The PCAST Report had mixed “findings” regarding DNA analysis. For single source and simple mixtures, it found both “foundational validity” and “validity as applied,” provided that analysts were properly trained and subjected to proficiency testing. PCAST-based attacks on single source and simple mixture analyses will therefore likely focus on the analyst’s training and methodology and should not differ significantly from pre-PCAST attacks. As even the report found these DNA analyses to have “foundational validity,” attacks on training and methodology are classic “weight, not admissibility” concerns.

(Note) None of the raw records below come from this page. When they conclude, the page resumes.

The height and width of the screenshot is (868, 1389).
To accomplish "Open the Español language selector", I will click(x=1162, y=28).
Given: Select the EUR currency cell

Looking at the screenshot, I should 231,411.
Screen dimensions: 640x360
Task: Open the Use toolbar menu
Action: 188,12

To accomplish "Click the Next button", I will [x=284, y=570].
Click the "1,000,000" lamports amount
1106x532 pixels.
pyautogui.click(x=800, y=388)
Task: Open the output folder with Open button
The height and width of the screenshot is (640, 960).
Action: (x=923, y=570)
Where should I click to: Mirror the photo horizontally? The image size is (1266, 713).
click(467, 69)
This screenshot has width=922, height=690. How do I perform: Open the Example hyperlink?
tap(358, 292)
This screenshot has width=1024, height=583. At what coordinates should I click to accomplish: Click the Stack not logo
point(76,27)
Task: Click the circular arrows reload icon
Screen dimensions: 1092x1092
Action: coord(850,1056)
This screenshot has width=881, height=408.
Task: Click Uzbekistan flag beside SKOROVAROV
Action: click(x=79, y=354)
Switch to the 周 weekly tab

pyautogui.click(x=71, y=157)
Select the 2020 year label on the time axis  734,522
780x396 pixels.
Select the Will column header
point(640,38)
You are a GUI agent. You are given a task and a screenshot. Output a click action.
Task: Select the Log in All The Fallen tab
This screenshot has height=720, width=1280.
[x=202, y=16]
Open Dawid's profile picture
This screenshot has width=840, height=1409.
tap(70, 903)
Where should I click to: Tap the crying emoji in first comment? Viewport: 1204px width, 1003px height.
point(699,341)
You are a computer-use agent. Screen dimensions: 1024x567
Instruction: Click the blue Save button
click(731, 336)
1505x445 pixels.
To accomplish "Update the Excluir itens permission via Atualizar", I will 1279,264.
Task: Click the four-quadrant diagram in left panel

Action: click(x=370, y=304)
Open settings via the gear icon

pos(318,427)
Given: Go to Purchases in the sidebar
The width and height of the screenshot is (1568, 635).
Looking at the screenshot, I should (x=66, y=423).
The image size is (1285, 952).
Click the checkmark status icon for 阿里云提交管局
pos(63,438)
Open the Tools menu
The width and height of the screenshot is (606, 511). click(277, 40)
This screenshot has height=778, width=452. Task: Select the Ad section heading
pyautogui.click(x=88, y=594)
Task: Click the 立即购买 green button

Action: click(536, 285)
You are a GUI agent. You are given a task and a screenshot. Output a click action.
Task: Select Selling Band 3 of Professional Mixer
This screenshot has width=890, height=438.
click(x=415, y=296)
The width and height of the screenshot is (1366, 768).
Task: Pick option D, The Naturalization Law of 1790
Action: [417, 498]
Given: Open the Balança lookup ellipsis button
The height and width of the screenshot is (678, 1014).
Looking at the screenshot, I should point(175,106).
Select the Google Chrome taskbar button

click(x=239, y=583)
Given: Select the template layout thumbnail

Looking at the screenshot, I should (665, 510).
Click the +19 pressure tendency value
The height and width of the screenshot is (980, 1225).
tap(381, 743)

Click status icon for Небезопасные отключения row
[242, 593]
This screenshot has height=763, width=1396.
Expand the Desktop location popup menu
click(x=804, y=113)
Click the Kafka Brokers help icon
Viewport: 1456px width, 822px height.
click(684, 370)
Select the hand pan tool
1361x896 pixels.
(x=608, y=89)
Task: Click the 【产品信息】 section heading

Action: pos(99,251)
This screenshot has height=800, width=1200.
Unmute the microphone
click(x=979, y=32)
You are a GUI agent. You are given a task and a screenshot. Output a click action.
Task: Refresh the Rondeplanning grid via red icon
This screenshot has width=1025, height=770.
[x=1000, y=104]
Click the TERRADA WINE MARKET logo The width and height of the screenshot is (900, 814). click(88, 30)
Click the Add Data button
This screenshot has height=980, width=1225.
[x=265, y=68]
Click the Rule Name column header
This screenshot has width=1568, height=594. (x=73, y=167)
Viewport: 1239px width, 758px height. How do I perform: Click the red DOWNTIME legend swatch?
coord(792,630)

    On the other hand, the report took significant issue with the interpretation of complex DNA mixtures (mixtures with more than two contributors). Although the report noted that the laboratory processing of complex mixtures was the same as for single source and simple mixtures, it found that complex mixture interpretation was unreliable due to the lack of standards or guidelines for that approach. As a result, the report held that the entire Combined Probability of Inclusion (CPI) statistic used in complex mixtures lacked validity. The report also addressed the use of probabilistic genotyping software, which it called “promising,” but it also claimed that such software still lacked sufficient testing to be considered “foundationally valid.”46
    In responding to this criticism from PCAST, Dr. Bruce Budowle of the University of North Texas’s Center for Human Identification notes that the report conflates two issues regarding complex mixtures and CPI. According to Dr. Budowle, PCAST begins by properly addressing the lack of detailed guidelines relating to interpretation of mixtures. However, PCAST then holds that because there are insufficient guidelines concerning interpretation of mixtures, the CPI statistic used to calculate the likelihood of an individual being a contributor to the interpreted mixture is invalid. Budowle observes that this is an error because the mathematical principles from which that likelihood is derived are the same ones used in single-source random match probability (RMP), which the report had determined to be valid only pages earlier.47 Regarding PCAST’s rejection of probabilistic genotyping as insufficiently studied to be valid, Budowle writes that PCAST failed to contact any of the laboratories that had conducted internal validation studies before implementing probabilistic genotyping software to determine whether their research was consistent with the published articles available.48 In fact, “There is no indication that the PCAST Committee made any effort to become informed to opine on the reliability and validity of probabilistic genotyping.”49
    When faced with a PCAST-based attack upon DNA mixtures, our response will depend upon the statistical method used during analysis. If a CPI analysis was done, the attack will likely be upon the lack of uniform guidelines for interpretation. A State’s analyst should be familiar with her laboratory’s guidelines for setting stochastic thresholds under various conditions and be able to explain not only what those thresholds are but also why they are set at that level. To head off attacks on the CPI’s calculations, the analyst should also be prepared to discuss the mathematical principles underpinning that statistic and how they are identical to the mathematical principles behind the RMP. If a probabilistic genotyping analysis was done, we should expect the attack to be focused on whether probabilistic genotyping has been properly validated. DPS and some other forensic labs in Texas are in the process of moving—or have already moved—to probabilistic genotyping using STRMix. While there may be older cases involving CPI, this move means that going forward, most of our cases will involve attacks upon probabilistic genotyping.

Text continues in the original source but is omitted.